SEPT 28 — If there’s one term that indicates how little marriage is valued these days it’s “starter wife.” Or “starter husband” for that matter. The expectation that the first person you marry won’t be your last is, to me, rather sad. “Next!”
“If it doesn’t work out, there’s always divorce.” People make mistakes or marry for the wrong reasons. That’s why divorce should exist and I’m all for freedom of choice. I just have issue with people who go into marriage, all blase, as though they’re just entering a renewable contract. If you know you’re always going to have one foot out the door, ready to flee, why bother really?
Are we living in a world of the commitment-phobe, I wonder, as the radio blares a local telco’s ad that promises consumers “no commitment!”
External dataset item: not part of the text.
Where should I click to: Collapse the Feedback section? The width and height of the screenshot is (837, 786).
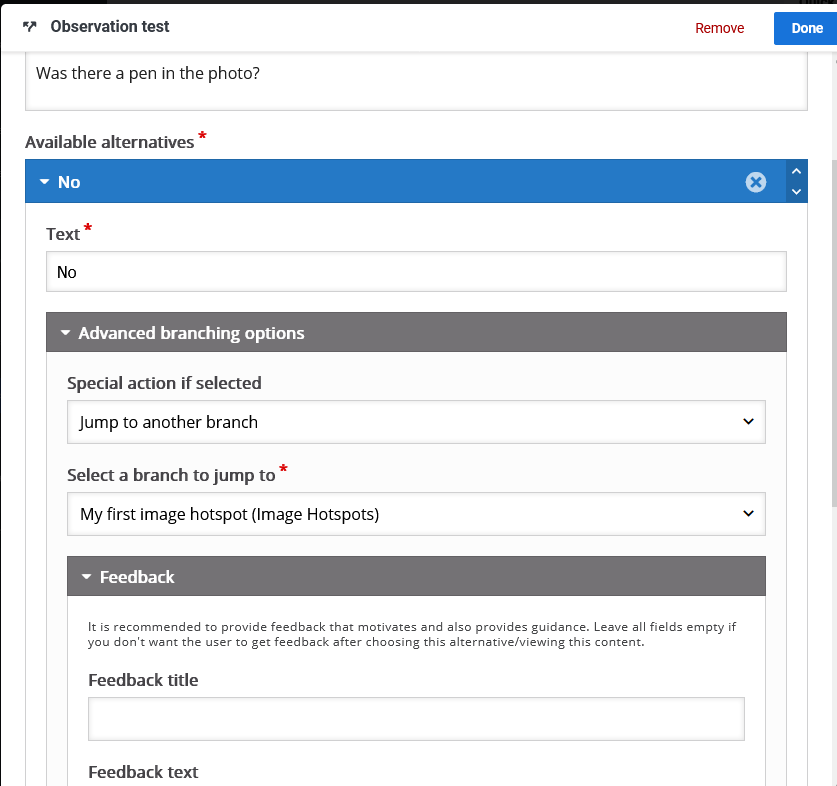point(86,577)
Hard enough trying to navigate the complexity of modern dating without always having to suss out whether the person you’re seeing has “no commitment” somewhere in your relationship’s terms and conditions.
It’s no less painful being a “starter girlfriend”. Singer Adele sings about that harrowingly enough in her hit Someone Like You, written about a man she thought she would marry. Instead, he got engaged just a few months after they broke up.
Some women get upset, wallowing in self-pity and feelings of rejection. The same sad refrains go through their minds:
“I wasn’t good enough.”
“Will I ever be good enough?”
“I’ll never be good enough.”
It’s not really the case, dear ones. The thing about relationships is that they have a lot to teach you if you know how to look. The man who thought he would never want to get married when he was with you, might find he actually does.
But sometimes the only way for him to find out is for someone like you to leave him.
I’ve had girls tell me that they feel their exes’ new girlfriends owe them for teaching their boyfriends to be better men.
Then there are the men who, after they’ve had their eyes opened by a break-up, try running after their ex-partners.
In romance novels or films, it seems as though heaven has granted the lovers a second chance.
In reality, it’s not that simple.
Sometimes a person walks away from a relationship because the limit has finally been reached. When you’ve tried and given everything you had but it still wasn’t enough.
Then there are the men who idealise these starter girlfriends. She’s always “the one who got away.” Believe me, guys, when I say women don’t appreciate you pining for relationships lost. Having a man tell me he still has feelings for me after a decade, that he married his current wife because her voice reminds him of mine wasn’t flattering. Cue Facebook unfriending, number blocking and serious cringing.
Worse are the ex-boyfriends who try being the men they should have been... after the break-up. They may have become better men but they leave behind sadder, wiser women.
Many starter girlfriends didn’t plan on being starter girlfriends. They hoped to be the last.
To the men who have had starter girlfriends teach them hard, painful lessons, please do them a favour. After the break-up leave them the heck alone. Or maybe, maybe stop making women starter girlfriends in the first place. Give it your best the first time so you won’t be drunk texting them in the middle of the night wishing you hadn’t been such an idiot.
* The views expressed here are the personal opinion of the columnist.